Tasks -
(A) From the pytest text, give the part that opens with the words containing "and we see that" and closes with "need this option.", substituting "standard output" for "stdout".
(B) Render the part of the listing that opens with the line containing "Sort by departure" and closes with the line containing "(1182, 492)", both included, as a Markdown table with the columns Row and Line. Leave out blank lines.

##### Reading text

Besides the basic math tests, we have also already written tests of the exampy.integrate submodule. To run all tests of the package, we can do either

pytest -v tests/test_basic_math.py tests/test_integrate.py

that is, we specify both files directly, or

pytest -v tests/

Both of these give

============================= test session starts ==============================
platform darwin -- Python 3.7.3, pytest-5.1.0, py-1.8.0, pluggy-0.12.0 -- /PATH/
TO/PYTHON/BINARY
cachedir: .pytest_cache
rootdir: /PATH/TO/exampy
plugins: arraydiff-0.3, doctestplus-0.3.0, openfiles-0.4.0, remotedata-0.3.1
collected 4 items

tests/test_basic_math.py::test_square_direct PASSED                      [ 25%]
tests/test_basic_math.py::test_cube_oddfunction PASSED                   [ 50%]
tests/test_integrate.py::test_simps_against_riemann PASSED               [ 75%]
tests/test_integrate.py::test_simps_against_scipy PASSED                 [100%]

============================== 4 passed in 0.22s ===============================

and we see that all four existing tests are run and that they pass. pytest has a rather straightforward set of rules for discovering tests when you specify directories and files and which we summarized above.

There are many options available when running pytest. Useful options of the command-line tool are

  • -x: Exit upon the first failure. This causes the test run to be interrupted as soon as a test fails. The default is to run all tests and report all passes and all failures.

  • -s: Print any stdout and stderr output produced by your code. The default behavior is to not print these, but if you have, for example, print statements in your tests (e.g., when debugging the tests) and you want these to show up, you need this option.

  • -k EXPRESSION: Use this to only run tests with names that match the EXPRESSION. For example, running pytest -v tests/test_basic_math.py -k square would only run tests with square in their name. This is useful if you only want to run a single test or a subset of related tests (e.g., when debugging tests or during the implementation of a new feature).

##########
##### Recorded information

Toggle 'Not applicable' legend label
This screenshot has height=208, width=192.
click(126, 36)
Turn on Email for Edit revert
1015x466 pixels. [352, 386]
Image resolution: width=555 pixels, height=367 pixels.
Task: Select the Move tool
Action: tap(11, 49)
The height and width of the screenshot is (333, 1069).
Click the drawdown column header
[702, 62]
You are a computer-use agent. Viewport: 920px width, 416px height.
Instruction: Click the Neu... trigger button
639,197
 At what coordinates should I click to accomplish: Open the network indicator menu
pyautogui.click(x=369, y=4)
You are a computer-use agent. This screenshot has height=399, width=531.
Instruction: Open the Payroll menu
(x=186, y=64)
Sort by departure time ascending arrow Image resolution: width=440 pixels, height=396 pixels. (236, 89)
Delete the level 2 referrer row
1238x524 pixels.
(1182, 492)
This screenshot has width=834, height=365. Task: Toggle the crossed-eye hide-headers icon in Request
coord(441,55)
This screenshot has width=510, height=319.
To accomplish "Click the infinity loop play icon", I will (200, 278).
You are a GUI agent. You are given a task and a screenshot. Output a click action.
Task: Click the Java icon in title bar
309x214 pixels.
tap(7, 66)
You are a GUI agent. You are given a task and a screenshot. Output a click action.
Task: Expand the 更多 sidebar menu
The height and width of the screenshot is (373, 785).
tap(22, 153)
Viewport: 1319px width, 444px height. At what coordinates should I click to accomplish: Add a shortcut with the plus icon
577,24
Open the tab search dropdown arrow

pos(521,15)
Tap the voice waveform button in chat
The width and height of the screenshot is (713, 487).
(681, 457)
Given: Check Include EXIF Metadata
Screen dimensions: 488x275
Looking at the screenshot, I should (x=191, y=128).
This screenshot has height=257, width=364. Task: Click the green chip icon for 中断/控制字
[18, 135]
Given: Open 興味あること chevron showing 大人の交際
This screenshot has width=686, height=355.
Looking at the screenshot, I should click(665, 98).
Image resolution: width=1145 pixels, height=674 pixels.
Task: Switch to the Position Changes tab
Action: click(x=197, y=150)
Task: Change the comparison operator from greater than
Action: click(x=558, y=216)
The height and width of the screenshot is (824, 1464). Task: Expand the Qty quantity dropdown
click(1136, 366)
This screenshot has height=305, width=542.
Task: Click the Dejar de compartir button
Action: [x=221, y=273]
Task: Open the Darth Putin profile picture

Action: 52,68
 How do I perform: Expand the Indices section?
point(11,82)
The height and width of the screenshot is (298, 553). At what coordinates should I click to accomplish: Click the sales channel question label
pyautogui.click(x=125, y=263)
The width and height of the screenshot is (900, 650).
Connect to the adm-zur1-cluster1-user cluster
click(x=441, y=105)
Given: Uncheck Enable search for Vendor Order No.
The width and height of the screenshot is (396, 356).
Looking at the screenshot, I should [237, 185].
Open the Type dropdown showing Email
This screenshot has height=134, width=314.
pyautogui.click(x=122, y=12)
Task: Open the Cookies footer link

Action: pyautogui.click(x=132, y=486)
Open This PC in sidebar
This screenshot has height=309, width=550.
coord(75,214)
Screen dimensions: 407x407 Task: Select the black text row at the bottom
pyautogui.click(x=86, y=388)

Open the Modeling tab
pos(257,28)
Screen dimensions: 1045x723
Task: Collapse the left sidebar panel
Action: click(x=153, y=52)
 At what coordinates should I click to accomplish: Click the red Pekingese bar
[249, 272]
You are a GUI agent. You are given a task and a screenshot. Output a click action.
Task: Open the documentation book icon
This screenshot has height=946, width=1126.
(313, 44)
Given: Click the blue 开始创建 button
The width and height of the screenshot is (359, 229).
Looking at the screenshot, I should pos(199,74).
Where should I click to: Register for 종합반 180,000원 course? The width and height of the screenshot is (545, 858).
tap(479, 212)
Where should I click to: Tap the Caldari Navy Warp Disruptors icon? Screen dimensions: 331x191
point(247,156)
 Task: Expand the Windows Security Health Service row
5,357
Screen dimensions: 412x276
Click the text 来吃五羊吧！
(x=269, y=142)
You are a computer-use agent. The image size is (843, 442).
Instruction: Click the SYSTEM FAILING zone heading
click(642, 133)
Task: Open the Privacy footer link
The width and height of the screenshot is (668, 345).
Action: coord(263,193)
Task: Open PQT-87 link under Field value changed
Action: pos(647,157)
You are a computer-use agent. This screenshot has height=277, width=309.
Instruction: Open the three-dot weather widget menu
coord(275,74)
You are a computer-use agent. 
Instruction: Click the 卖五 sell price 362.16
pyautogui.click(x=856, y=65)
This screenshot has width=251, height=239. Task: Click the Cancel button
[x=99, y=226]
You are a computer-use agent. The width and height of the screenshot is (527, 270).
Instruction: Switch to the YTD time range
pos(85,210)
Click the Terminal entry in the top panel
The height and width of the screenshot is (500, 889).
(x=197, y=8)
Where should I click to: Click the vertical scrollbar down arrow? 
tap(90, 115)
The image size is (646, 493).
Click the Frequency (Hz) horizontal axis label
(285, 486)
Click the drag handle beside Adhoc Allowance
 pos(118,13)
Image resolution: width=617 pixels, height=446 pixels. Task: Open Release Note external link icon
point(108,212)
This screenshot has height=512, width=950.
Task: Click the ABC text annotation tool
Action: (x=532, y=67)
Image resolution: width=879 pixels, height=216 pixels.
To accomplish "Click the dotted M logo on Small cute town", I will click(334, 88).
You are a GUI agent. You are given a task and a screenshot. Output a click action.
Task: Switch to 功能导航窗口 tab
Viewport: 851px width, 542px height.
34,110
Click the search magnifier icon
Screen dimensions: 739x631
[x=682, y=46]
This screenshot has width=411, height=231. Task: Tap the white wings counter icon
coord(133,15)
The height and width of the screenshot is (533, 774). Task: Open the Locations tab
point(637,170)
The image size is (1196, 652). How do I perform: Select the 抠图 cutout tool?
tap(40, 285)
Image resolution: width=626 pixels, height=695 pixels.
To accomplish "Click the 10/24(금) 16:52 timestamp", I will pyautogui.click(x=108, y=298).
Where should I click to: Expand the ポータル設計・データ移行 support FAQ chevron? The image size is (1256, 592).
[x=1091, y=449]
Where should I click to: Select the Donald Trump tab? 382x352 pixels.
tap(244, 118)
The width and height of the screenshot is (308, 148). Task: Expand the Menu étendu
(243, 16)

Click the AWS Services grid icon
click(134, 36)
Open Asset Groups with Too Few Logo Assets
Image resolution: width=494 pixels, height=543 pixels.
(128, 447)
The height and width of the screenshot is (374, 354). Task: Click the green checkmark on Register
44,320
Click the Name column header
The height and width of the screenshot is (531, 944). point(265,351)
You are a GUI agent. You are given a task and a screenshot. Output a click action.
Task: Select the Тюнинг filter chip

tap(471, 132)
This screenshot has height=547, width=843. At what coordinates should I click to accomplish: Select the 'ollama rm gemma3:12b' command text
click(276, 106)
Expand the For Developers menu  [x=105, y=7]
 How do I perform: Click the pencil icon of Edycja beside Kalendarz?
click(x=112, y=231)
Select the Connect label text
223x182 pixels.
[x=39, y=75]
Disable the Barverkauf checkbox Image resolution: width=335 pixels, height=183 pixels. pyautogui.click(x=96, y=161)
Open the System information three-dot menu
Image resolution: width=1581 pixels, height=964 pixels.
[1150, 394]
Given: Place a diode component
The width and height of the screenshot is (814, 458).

##########

Task responses -
(A)
and we see that all four existing tests are run and that they pass. pytest has a rather straightforward set of rules for discovering tests when you specify directories and files and which we summarized above.

There are many options available when running pytest. Useful options of the command-line tool are

  • -x: Exit upon the first failure. This causes the test run to be interrupted as soon as a test fails. The default is to run all tests and report all passes and all failures.

  • -s: Print any standard output and stderr output produced by your code. The default behavior is to not print these, but if you have, for example, print statements in your tests (e.g., when debugging the tests) and you want these to show up, you need this option.

(B)
| Row | Line |
|---|---|
| 1 | Sort by departure time ascending arrow Image resolution: width=440 pixels, height=396 pixels. (236, 89) |
| 2 | Delete the level 2 referrer row |
| 3 | 1238x524 pixels. |
| 4 | (1182, 492) |